(WHAT YOU ARE ASKED TO DO) Find the lines below that contain "Select" and tally them. Return only the total.
START PROVIDED ENTRIES
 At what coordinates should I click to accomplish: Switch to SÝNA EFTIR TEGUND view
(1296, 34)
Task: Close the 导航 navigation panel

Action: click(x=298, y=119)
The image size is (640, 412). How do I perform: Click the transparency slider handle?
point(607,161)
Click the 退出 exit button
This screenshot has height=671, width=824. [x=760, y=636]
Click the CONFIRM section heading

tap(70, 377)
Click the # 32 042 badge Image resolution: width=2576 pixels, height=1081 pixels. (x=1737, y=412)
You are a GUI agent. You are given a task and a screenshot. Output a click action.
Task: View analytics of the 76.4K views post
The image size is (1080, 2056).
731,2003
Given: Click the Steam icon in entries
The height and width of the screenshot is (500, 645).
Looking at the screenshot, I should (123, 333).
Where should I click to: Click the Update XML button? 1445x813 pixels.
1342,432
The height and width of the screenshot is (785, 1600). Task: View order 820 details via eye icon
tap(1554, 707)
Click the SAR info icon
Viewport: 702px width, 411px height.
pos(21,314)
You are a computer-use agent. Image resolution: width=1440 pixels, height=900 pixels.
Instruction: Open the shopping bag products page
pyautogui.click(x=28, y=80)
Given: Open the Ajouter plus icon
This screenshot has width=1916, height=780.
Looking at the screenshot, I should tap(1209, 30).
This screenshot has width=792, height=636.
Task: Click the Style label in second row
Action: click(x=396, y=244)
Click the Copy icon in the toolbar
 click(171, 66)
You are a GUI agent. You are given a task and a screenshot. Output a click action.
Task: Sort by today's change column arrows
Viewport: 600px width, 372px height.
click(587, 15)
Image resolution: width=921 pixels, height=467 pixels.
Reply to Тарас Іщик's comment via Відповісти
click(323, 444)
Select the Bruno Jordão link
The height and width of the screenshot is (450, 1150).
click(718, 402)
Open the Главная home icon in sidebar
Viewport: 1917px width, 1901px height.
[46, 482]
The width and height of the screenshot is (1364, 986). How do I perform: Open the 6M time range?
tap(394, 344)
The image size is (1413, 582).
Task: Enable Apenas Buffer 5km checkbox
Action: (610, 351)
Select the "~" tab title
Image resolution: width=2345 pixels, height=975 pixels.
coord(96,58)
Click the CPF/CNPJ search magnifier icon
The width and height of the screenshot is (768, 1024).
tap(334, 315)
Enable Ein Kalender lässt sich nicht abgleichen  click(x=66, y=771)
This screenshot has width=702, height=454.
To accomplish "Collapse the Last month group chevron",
END PROVIDED ENTRIES
(FINISHED EXERCISE) 2